Library brings early literacy services to MetroHealth’s WIC office

Ariana Bliss, youth services associate, reads a book to young WIC clients with help from Coco the Storytime bear

On a recent visit to the WIC (Special Supplemental Nutrition Program for Women, Infants, and Children) office at the Severance MetroHealth Center, Youth Services Associate Danielle Maynard saw one of her regulars from the Noble Neighborhood branch library. “It was wonderful,” she said, describing “the sheer delight in the eyes of a young patron who couldn’t contain their excitement when they spotted Coco, the Storytime bear, making a special appearance outside the library.”

Maynard, and Coco the Storytime Bear, were at the WIC office to provide early literacy outreach services to the parents and children in the waiting room. Those services include reading books, playing games, and distributing literacy resources (“Words to Grow On” kits) while parents wait with their children for WIC services.

WIC is a federal nutrition program designed to help low-income pregnant and breastfeeding women, and children younger than 5.

“The waiting room of the WIC office at the MetroHealth building in Cleveland Heights is a great place for library outreach,” said Maynard, “because it provides a direct way to reach a population who can greatly benefit from the library’s outreach services.”

Maynard was inspired to create the outreach program after learning of the new WIC office, and hearing of successful “waiting room storytimes” at a local pediatrician’s office. After receiving permission from MetroHealth, she initiated weekly visits to the clinic. Positive feedback from WIC staff and fueled Heights Libraries’ desire to expand outreach.

Maynard and other Heights Libraries staff visit the office twice a week, engaging with 15–26 people per visit. Beyond making waiting times for families more enjoyable, the initiative strengthens the library’s connection to families and gives valuable insights into their needs.

“I’ve witnessed the waiting room transform from tears and restlessness to singing and laughter,” Maynard said. “One mother reached out to the Noble library afterward seeking more successful recommendations for her struggling reader, while another was overjoyed with the activity cards and board books she received, saying they were exactly what she needed for her son. And, believe it or not, another family wanted to know when we’d be back, just to catch up with me and Coco—no WIC appointment necessary!”

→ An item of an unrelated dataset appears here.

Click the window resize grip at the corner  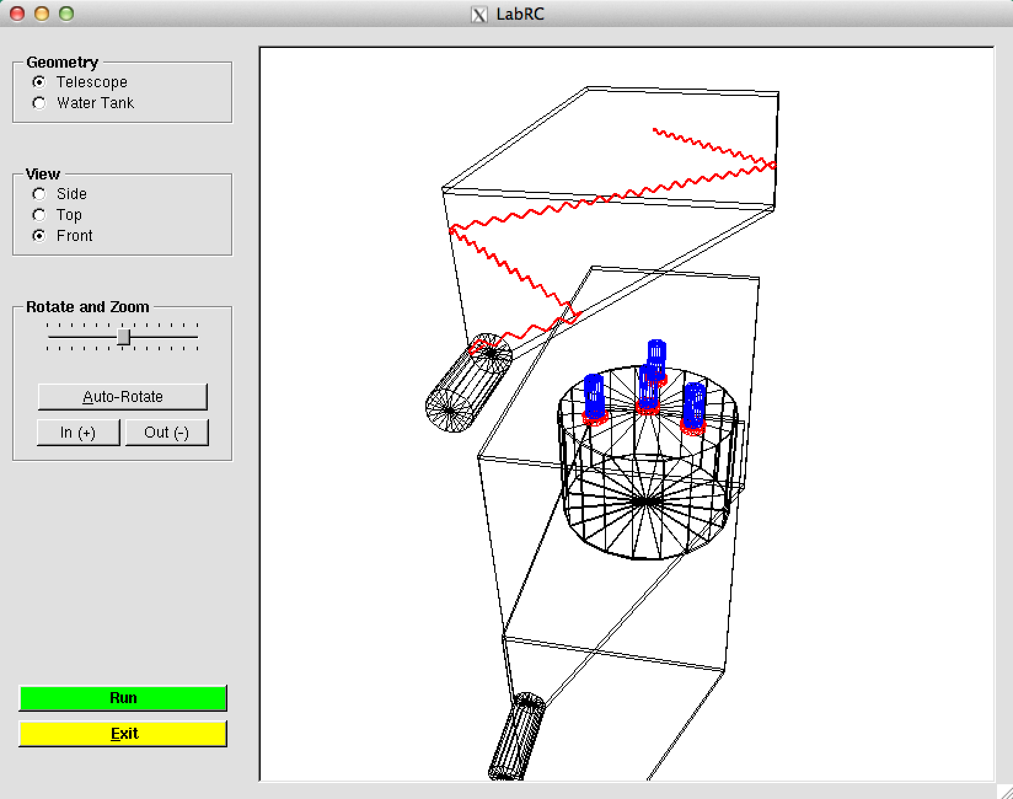coord(1004,790)
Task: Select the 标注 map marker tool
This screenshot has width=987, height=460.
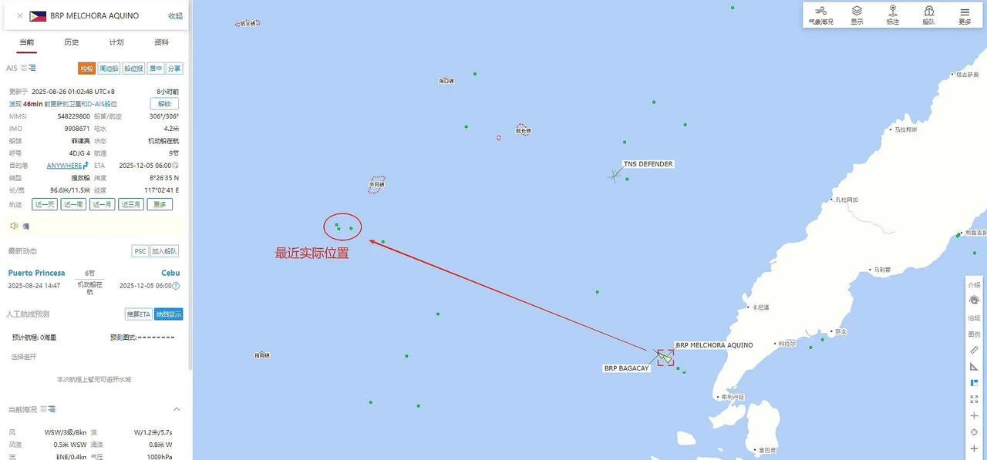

The WIC program’s mission to provide food, nutrition counseling, and access to health services for low-income women and their young children dovetails with the library’s mission to provide early literacy services to young children.

“Families are at WIC to support their children’s well-being,” said Maynard, “and we want to be right there with them. By sharing information, resources, and ‘Words to Grow On’ kits, we’re helping families nurture early literacy skills during those important first five years of a child’s life.”